I’ve also worked with some awesome web devs, to be fair.


Time is finite.

I could spend that time tinkering with the internals of an ad-hoc informal system cobbled together in the 1970s and held together by spit and glue.

Or I could just not do that.

Also, the implication that fiddling with shell scripts is somehow a better engineering/programming practice than web programming is laughable at best.


Hacker News: Where the hackers don't want to think about the code required to build the webshit nor the command-line nonsense used to write it, because the agents will take care of all that.


I've spent few days and got some basic zsh settings adjust for me. Since then I'm mostly using zsh with very little configuration and I like it a lot. Yes, it's a steep curve, but I'm spending all my life in zsh, so I think that was good time investment for me. In my experience default zsh settings are good enough and require very little customization.


You really only have to go through that once and it's a good learning experience.


I will have forgotten almost everything by the time something inevitably breaks in a few years. Unless I am constantly recalling the knowledge and applying it, I don't find it worth it. And I _don't_ want to be constantly recalling this knowledge. I want it to just work.

OMZ has been working steadily for me for the past 8+ years. Autocomplete, syntax highlighting, and a concise prompt--really all I need.
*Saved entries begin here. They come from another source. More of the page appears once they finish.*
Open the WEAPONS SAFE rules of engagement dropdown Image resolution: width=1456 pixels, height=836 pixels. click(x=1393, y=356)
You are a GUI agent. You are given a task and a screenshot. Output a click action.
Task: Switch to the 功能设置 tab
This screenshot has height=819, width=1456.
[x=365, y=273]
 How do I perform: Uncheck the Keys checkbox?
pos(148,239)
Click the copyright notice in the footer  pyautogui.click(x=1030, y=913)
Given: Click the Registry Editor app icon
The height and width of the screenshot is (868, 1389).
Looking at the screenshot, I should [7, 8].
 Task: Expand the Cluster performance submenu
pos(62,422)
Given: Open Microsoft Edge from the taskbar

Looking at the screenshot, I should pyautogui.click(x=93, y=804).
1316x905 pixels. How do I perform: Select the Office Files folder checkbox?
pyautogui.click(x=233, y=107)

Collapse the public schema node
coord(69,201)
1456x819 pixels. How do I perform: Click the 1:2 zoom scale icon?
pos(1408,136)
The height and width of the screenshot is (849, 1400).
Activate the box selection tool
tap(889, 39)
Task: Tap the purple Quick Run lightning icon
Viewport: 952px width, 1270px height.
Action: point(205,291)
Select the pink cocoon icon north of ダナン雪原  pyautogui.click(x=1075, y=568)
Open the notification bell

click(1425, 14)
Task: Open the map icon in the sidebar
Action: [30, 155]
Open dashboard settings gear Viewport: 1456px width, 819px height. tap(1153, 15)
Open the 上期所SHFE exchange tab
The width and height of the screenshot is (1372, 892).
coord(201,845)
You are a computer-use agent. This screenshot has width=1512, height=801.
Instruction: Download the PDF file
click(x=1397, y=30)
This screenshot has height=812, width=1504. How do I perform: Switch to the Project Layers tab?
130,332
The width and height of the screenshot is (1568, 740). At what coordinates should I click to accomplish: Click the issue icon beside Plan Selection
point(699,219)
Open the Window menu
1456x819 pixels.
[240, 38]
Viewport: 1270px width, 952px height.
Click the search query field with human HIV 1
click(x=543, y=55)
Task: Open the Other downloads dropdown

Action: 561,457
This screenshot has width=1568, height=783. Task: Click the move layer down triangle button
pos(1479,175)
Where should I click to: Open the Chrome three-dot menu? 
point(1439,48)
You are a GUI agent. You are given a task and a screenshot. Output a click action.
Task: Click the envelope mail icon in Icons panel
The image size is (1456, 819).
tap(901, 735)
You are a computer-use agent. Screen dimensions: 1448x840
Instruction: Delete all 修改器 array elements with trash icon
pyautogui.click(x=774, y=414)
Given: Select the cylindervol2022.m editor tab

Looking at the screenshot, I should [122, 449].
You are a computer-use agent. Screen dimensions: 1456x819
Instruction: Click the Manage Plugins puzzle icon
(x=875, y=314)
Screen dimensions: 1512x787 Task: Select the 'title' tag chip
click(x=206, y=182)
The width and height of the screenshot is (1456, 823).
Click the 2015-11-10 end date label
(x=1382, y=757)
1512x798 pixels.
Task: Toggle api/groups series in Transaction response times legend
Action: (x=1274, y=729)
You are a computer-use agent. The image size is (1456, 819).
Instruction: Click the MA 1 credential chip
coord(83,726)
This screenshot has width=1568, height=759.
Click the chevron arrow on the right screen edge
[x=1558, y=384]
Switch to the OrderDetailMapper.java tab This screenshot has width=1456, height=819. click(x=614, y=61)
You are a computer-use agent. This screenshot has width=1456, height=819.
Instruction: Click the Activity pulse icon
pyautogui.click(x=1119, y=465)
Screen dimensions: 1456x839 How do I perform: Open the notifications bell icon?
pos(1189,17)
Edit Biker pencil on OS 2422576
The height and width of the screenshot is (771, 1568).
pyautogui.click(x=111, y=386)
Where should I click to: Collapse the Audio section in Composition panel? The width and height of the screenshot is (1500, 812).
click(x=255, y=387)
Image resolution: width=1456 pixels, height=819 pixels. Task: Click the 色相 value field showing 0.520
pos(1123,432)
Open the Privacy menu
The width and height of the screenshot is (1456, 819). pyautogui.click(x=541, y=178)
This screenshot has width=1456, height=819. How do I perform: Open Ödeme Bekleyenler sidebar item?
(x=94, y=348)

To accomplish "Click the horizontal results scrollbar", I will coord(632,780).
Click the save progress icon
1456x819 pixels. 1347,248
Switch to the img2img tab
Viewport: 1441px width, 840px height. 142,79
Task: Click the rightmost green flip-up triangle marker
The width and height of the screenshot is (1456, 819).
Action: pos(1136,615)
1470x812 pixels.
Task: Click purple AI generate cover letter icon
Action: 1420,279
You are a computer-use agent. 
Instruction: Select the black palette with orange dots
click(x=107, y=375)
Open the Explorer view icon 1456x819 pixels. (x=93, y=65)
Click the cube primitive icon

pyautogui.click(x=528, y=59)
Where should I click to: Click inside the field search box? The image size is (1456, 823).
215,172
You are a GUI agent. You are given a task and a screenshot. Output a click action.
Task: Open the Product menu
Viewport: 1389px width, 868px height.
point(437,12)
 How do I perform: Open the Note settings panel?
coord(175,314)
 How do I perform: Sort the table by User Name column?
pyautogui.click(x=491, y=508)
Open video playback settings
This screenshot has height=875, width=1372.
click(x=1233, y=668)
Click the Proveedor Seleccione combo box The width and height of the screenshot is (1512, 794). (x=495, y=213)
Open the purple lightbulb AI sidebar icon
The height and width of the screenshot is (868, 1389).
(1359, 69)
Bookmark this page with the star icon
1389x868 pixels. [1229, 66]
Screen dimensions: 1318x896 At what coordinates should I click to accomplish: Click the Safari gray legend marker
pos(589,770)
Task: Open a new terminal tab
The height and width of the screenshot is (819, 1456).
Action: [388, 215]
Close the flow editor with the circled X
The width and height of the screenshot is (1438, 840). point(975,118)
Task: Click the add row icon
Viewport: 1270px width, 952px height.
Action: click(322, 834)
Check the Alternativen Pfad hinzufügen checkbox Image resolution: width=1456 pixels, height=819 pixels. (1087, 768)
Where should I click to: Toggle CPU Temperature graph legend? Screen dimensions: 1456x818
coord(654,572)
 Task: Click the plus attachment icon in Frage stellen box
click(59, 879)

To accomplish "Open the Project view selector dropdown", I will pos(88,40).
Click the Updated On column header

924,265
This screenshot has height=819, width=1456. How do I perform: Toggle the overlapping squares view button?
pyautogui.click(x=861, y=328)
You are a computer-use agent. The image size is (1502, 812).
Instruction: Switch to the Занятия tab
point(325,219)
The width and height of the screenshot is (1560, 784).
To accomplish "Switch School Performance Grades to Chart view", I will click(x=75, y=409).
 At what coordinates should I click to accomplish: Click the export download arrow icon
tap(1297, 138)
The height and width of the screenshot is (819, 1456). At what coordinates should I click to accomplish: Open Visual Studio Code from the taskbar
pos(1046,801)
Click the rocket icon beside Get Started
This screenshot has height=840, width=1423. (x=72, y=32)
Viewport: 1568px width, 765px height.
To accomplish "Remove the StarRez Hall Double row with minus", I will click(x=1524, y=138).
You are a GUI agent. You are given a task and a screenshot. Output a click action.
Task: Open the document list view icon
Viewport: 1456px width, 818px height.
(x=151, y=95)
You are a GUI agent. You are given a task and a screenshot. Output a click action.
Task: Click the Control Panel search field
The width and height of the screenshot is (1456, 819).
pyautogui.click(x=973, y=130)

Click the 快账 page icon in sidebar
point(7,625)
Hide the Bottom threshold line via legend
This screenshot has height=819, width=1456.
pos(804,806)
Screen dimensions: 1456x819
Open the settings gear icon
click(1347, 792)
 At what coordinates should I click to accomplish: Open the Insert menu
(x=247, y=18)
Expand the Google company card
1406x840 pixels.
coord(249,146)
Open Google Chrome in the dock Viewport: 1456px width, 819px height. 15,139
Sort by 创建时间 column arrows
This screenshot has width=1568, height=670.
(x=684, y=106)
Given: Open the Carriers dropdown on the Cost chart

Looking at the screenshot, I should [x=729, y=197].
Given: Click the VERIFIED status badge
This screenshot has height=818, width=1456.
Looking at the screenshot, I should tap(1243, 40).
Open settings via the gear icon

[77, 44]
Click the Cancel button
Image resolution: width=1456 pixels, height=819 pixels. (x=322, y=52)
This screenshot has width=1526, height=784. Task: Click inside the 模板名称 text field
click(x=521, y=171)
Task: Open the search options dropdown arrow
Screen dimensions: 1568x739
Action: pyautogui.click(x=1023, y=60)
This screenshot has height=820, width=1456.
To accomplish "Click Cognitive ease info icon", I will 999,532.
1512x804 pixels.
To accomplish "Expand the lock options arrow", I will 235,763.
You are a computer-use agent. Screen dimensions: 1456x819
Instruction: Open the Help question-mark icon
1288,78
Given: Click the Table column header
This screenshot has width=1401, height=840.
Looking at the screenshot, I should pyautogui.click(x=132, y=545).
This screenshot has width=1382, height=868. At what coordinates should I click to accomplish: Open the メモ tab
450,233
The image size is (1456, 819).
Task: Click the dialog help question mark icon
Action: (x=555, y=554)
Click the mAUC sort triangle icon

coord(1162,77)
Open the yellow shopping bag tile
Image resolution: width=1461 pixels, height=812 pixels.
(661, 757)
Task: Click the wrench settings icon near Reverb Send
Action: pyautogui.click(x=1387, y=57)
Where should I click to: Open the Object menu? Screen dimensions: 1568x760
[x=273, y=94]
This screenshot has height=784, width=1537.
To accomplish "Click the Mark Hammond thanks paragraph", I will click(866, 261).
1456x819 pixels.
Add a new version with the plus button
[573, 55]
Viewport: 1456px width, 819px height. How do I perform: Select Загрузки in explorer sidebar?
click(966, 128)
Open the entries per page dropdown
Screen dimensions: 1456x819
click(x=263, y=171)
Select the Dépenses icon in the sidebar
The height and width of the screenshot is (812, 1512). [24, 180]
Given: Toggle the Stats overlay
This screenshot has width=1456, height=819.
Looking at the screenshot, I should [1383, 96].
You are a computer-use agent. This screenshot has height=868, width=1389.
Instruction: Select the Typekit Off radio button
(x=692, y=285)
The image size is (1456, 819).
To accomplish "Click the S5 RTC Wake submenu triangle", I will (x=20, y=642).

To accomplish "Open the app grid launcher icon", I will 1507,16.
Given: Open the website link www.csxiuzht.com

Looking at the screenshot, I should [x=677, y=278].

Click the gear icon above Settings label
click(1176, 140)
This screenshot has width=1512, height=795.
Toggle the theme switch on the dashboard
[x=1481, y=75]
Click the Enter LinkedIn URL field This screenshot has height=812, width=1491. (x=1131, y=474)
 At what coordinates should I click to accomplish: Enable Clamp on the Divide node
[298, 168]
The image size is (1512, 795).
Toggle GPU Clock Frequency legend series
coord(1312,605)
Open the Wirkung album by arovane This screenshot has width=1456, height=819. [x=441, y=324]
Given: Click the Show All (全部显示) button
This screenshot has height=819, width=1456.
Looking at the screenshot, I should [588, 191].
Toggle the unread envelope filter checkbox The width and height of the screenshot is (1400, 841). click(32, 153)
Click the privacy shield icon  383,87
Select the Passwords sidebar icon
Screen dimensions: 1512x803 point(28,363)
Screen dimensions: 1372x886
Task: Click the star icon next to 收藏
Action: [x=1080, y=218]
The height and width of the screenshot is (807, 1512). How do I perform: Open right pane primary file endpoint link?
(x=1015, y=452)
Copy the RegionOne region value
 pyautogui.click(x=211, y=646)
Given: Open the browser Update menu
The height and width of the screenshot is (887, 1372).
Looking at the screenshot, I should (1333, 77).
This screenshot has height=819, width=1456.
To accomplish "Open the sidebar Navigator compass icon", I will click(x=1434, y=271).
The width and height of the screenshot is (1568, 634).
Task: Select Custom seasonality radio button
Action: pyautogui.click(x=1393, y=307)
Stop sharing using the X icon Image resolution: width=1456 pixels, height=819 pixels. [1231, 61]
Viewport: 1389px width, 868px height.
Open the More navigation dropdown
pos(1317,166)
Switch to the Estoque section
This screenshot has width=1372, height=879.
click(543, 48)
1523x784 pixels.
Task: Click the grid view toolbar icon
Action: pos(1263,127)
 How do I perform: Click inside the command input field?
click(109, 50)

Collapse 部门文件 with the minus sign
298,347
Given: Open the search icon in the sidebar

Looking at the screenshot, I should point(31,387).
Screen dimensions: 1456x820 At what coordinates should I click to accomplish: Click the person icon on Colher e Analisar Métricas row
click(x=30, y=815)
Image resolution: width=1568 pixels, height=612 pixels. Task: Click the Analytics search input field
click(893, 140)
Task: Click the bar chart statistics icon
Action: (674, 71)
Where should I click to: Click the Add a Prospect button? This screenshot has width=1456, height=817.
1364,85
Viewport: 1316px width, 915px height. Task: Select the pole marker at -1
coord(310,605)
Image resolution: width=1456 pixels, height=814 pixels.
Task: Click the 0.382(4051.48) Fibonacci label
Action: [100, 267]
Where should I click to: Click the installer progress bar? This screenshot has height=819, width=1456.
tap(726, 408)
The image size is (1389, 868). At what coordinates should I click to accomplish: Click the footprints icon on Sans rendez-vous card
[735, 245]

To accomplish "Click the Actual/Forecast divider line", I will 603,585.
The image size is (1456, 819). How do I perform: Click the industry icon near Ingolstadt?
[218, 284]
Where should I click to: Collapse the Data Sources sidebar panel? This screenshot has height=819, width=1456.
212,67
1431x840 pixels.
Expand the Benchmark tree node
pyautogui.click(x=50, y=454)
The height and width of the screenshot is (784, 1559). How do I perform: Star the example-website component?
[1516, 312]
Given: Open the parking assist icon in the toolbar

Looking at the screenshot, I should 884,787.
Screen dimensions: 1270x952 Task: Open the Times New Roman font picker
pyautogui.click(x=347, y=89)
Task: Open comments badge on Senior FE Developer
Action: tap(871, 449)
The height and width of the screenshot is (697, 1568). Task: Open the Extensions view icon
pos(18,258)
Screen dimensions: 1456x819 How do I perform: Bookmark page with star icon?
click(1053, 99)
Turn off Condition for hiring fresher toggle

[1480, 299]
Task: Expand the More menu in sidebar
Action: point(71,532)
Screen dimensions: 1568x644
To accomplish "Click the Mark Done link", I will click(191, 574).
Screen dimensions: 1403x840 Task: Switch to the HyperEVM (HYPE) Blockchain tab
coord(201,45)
I mean you learn things about the shell ans shell scripting in general which you do retain. Also shell config is one of those rare things that doesn't "inevitably break." The only stuff that breaks are related to program settings which omzsh isn't going to handle anyway. You end up learning a bit and have a much lighter config. Case-in-point, you had to spend some time combing through and learning all the aliases it defines you when you could maintain a small few that you actually want. Also, zsh has plugins natively.


just install fish then


One man’s bloat is another man’s feature.